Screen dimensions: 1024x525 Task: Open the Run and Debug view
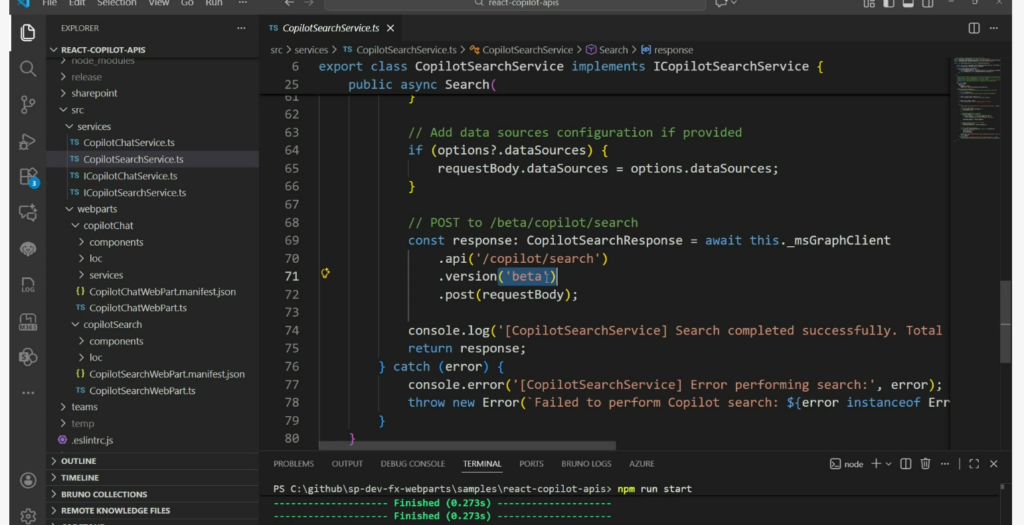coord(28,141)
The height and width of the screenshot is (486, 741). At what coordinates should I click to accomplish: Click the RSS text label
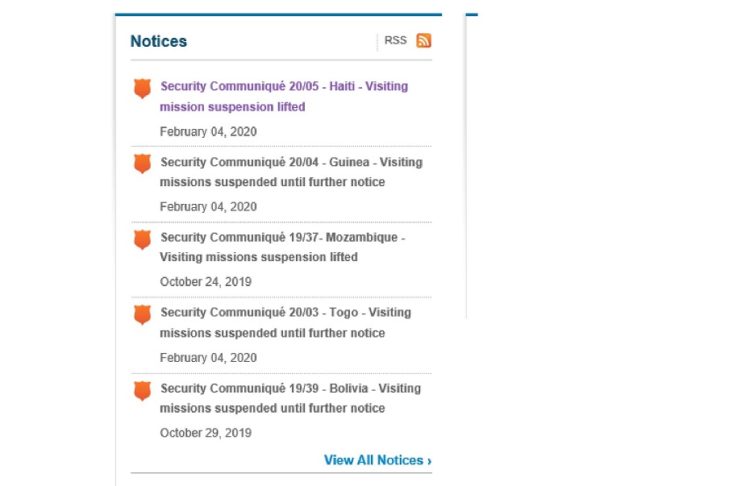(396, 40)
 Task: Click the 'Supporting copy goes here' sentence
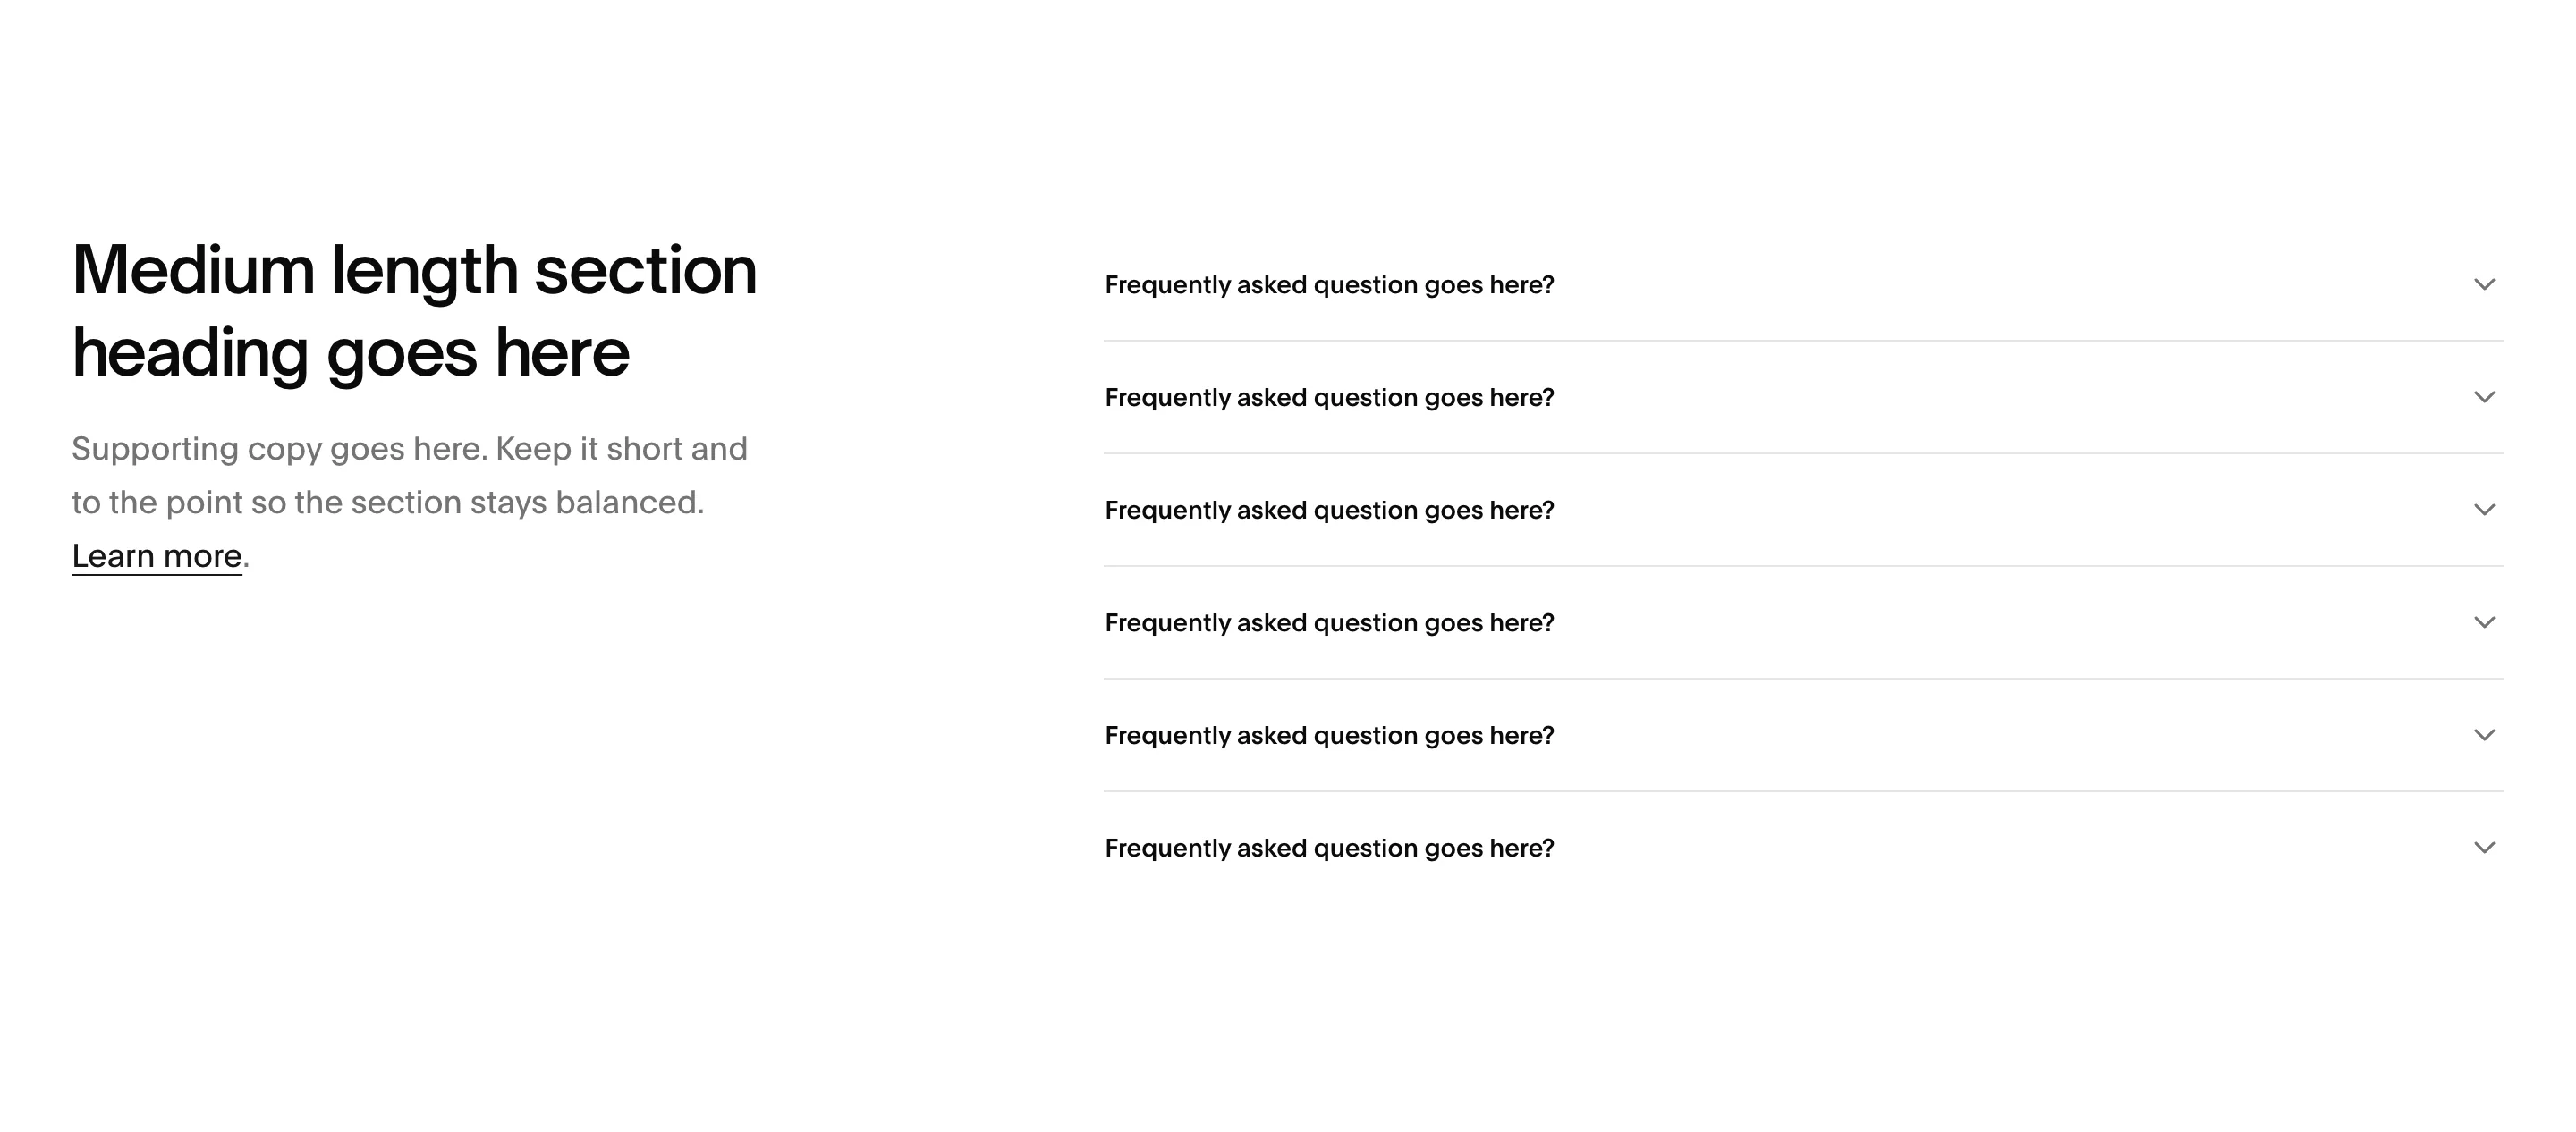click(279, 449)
————————
== Goal of the exercise ==
The expected output is the full data above, reproduced exactly with no images.

== Your response ==
Screen dimensions: 1024x525 Task: Open the Run and Debug view
coord(28,141)
The height and width of the screenshot is (486, 741). At what coordinates should I click to accomplish: Click the RSS text label
(396, 40)
 Task: Click the 'Supporting copy goes here' sentence
click(279, 449)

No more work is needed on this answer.